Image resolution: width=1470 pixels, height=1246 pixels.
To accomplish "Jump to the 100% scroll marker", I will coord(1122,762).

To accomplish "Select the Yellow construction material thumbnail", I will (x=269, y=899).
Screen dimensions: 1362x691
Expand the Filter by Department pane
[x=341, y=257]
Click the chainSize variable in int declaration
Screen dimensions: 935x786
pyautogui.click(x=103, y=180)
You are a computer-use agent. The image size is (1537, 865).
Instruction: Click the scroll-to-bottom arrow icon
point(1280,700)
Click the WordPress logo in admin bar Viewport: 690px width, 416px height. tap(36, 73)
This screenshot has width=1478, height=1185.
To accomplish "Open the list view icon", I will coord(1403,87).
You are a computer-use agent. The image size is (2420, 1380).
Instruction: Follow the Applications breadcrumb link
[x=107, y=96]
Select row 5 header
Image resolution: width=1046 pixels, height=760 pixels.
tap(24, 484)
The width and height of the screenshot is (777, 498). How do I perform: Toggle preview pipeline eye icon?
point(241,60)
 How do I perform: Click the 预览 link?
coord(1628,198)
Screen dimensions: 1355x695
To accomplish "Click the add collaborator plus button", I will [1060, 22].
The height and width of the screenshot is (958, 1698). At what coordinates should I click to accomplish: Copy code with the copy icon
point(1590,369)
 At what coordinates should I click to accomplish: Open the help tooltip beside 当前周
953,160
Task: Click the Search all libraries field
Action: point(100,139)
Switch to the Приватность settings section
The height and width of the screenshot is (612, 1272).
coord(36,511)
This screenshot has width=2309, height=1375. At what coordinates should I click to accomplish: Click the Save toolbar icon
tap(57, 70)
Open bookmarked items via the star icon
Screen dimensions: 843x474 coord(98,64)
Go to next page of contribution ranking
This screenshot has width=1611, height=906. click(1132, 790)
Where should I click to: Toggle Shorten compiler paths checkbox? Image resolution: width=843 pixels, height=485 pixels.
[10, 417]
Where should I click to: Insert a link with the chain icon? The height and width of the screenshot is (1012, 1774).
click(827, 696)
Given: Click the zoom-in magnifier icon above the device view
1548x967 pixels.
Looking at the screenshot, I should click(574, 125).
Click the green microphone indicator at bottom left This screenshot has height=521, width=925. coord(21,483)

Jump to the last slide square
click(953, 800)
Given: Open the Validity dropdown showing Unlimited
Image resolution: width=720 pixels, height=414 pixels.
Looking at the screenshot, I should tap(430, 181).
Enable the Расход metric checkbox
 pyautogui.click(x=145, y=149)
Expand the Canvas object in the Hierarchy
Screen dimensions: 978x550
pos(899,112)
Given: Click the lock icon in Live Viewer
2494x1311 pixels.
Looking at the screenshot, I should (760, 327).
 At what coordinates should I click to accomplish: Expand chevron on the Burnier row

::::::::::

◆ **Task description**
Each line of the records that contains the string "Given" must be copied.

◆ **Answer to this problem**
Given: Click the zoom-in magnifier icon above the device view
Given: Open the Validity dropdown showing Unlimited
Given: Click the lock icon in Live Viewer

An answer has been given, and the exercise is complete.